Volker Braun (l.) beim Erlanger Poetenfest – Foto: Erich Malter, 2021. Lesung und Gespräch mit Michael Braun, Stadtmuseum Innenhof

Volker Braun, gewissermaßen eine Herausforderung für jedes politische System – sei es die DDR oder die Bundesrepublik – hat mit seinem Werk Große Fuge (Suhrkamp), angelehnt an Beethovens Fuge, ein Buch über eine verstörte Gesellschaft geschaffen. In den Gedichten bezieht sich er auf die aktuelle Pandemie, langjährige Freundschaften, aber auch auf die Vergänglichkeit des menschlichen Körpers. Das Weltende sei allerdings nicht sein Gegenstand, denn Dinge gingen nun einmal zu Ende, so Braun.
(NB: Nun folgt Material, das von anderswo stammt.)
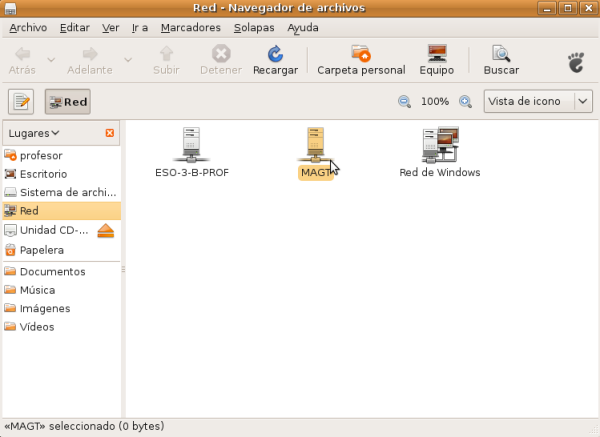Zoom out with the minus magnifier
Image resolution: width=600 pixels, height=437 pixels.
[x=404, y=102]
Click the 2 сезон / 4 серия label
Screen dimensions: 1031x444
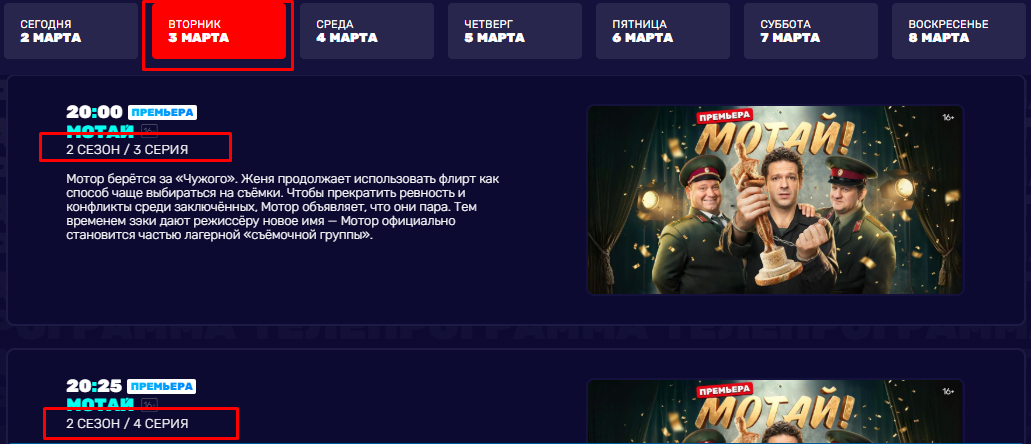127,424
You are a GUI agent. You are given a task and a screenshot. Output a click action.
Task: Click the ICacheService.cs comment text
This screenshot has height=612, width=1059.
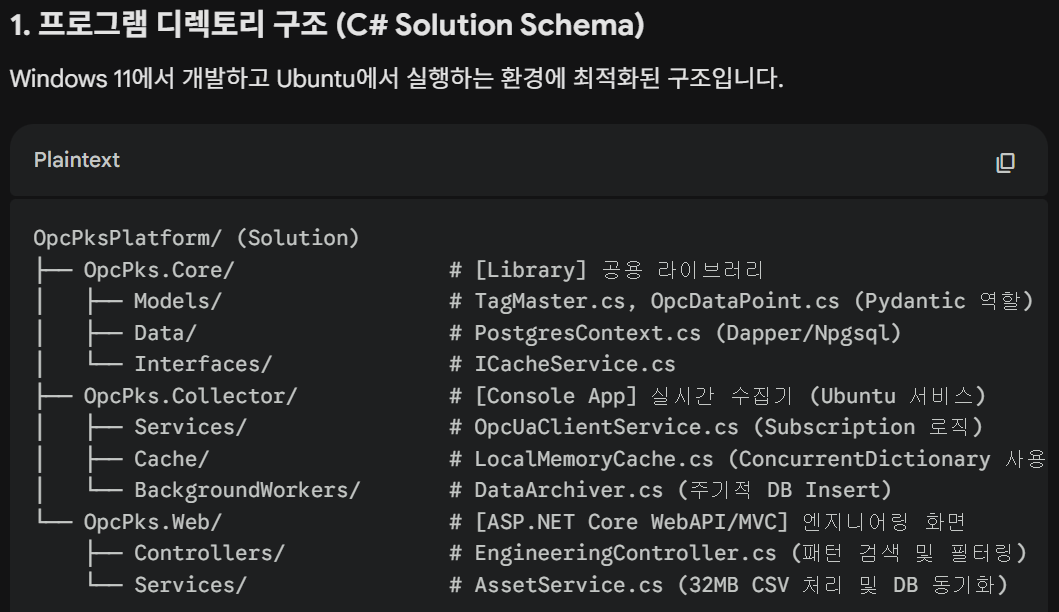574,364
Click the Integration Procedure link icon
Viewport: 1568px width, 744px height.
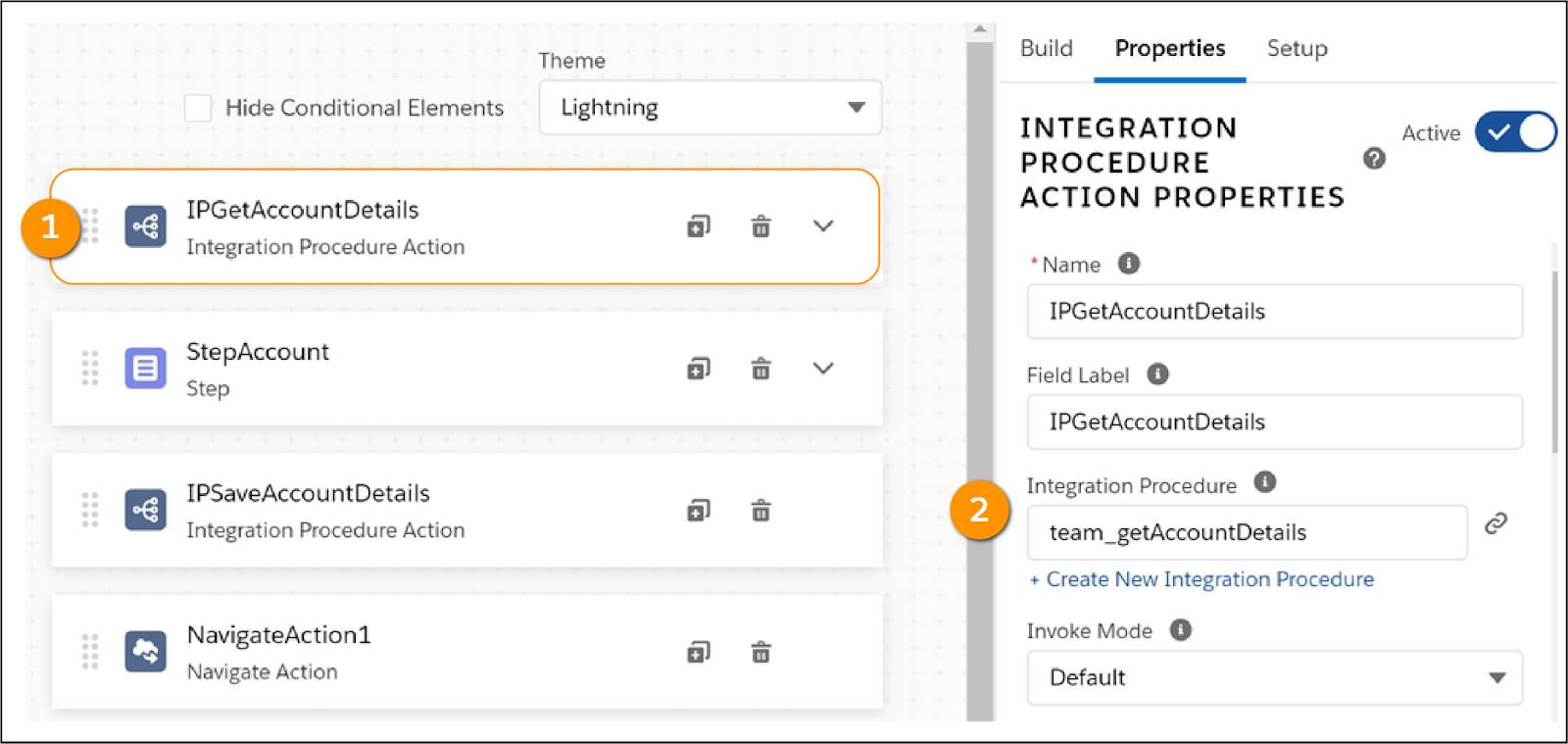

Shida Bazyar beim Erlanger Poetenfest – Foto: Simone Voggenreiter, 2021. Lesung und Gespräch mit Dirk Kruse, Bürgertreff Die Villa

Ein völlig anderes poetisches Terrain betrat Shida Bazyar in ihrer modernen Publikumsanklage Drei Kameradinnen (Kiepenheuer & Witsch), welche die deutsche Leserschaft auf produktive Art und Weise provoziert und durch den Alltag dreier Migrantinnen führt. Und auch dem Erlanger Publikum blieb oft ein zweideutiges Lachen über sich selbst im Halse stecken, während Shida Bazyar ihren Text las. Es geht ihr explizit darum, eine Erzählerin zu schaffen, die sich einiges herausnimmt, im weiteren Sinne um Frauen, die etwas zu sagen haben, und nicht um Powerfrauen. Es geht ihr aber auch darum, wer was erzählen darf und was der*die Leser*in lesen will. Die studierte Kulturwissenschaftlerin aus Hildesheim kommt übrigens aus einer Familie, die Geschichtenerzählen ritualisiert hat und sich immer wieder von Neuem Geschichten erzählt.

Jo Lendle (l.) beim Erlanger Poetenfest – Foto: Erich Malter, 2021. Lesung und Gespräch mit Dirk Kruse, Stadtmuseum Innenhof

So auch die Familie Jo Lendles, der ebenfalls in Hildesheim Kulturjournalismus sowie Kreatives Schreiben studierte. Der Verleger und Autor vermischt gerne Welten, nicht nur beruflich. In seinem Familienroman Eine Art Familie (Penguin) kommen an die 160 Charaktere vor, die Hälfte davon erfunden. Darin beschreibt er deutschen Geist und Selbstüberhöhung, das protestantische Ringen mit sich selbst, die frühen Stunden des Nationalsozialismus, das Tagebuch des Großvaters, welches nach dessen Tod eigentlich verbrannt hätte werden sollen, aber auch die moderne Schlafforschung sowie historische Perioden des Übergangs. Diese gehören unweigerlich zur deutschen Literaturlandschaft dazu.

Und so war sich am Ende nicht einmal Volker Braun mehr sicher, ob der über seiner Lesung schwirrende Hubschrauber nun die „Stasi“ oder der Verfassungsschutz gewesen sei. Die Anwesenden verbrachten insgesamt einen ästhetisch kurzweiligen und anregenden Nachmittag, der auch nicht durch die coronabedingte Begrenzung der Platzwahl und das herbstliche Wetter getrübt zu sein schien.